## Goal of the exercise
Determine the count of lines containing "computer" in the entries below and return only that figure.

[Dataset items]
__________________________________________________
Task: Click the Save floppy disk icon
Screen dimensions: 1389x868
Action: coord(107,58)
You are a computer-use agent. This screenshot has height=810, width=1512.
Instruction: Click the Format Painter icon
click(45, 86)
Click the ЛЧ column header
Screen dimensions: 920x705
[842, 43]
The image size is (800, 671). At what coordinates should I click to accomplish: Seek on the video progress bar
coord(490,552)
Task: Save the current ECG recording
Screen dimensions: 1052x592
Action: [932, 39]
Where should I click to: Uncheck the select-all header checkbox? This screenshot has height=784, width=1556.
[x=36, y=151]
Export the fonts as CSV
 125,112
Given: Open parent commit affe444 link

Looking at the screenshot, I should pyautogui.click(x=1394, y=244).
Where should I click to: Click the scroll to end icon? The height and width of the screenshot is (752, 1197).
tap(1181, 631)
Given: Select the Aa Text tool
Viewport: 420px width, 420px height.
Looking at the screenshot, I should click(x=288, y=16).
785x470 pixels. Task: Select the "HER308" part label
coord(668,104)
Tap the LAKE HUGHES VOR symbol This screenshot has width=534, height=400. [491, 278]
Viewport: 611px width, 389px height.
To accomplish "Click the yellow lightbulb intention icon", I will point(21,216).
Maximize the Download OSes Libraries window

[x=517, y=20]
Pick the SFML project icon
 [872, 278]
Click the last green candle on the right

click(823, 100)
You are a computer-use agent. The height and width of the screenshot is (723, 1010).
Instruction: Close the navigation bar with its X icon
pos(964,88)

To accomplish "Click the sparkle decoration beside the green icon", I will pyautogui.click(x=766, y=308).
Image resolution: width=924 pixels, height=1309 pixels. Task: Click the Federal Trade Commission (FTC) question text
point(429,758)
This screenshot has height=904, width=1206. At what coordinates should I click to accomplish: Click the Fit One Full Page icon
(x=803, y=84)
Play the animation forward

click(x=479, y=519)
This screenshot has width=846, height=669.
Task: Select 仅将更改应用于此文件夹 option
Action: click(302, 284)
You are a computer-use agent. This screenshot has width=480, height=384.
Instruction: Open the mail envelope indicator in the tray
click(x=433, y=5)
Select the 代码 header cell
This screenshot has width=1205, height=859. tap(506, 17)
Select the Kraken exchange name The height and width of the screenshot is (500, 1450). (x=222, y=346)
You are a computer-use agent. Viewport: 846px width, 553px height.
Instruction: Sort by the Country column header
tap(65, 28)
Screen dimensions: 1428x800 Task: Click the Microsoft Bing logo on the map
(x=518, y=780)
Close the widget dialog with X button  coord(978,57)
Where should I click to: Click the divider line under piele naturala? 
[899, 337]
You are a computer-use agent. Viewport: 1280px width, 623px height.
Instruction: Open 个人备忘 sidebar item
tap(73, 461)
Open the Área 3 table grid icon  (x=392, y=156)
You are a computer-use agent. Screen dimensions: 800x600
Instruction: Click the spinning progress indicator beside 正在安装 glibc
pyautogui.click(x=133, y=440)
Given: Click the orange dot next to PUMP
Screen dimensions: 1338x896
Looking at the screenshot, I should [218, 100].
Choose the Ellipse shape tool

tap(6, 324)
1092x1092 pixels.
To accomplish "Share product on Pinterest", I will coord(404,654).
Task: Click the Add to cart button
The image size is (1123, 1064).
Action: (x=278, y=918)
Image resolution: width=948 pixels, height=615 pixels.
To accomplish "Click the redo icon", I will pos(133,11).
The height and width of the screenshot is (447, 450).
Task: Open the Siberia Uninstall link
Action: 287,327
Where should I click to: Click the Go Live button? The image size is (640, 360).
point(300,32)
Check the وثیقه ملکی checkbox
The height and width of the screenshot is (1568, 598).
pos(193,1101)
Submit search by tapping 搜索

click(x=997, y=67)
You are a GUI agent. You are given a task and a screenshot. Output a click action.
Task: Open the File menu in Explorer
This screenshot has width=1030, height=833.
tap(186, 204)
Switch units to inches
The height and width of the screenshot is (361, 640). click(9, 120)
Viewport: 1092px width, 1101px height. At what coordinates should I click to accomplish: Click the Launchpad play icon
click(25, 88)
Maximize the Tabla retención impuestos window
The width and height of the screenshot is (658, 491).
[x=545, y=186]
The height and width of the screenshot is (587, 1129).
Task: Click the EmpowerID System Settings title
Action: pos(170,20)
__________________________________________________
## Answer area
6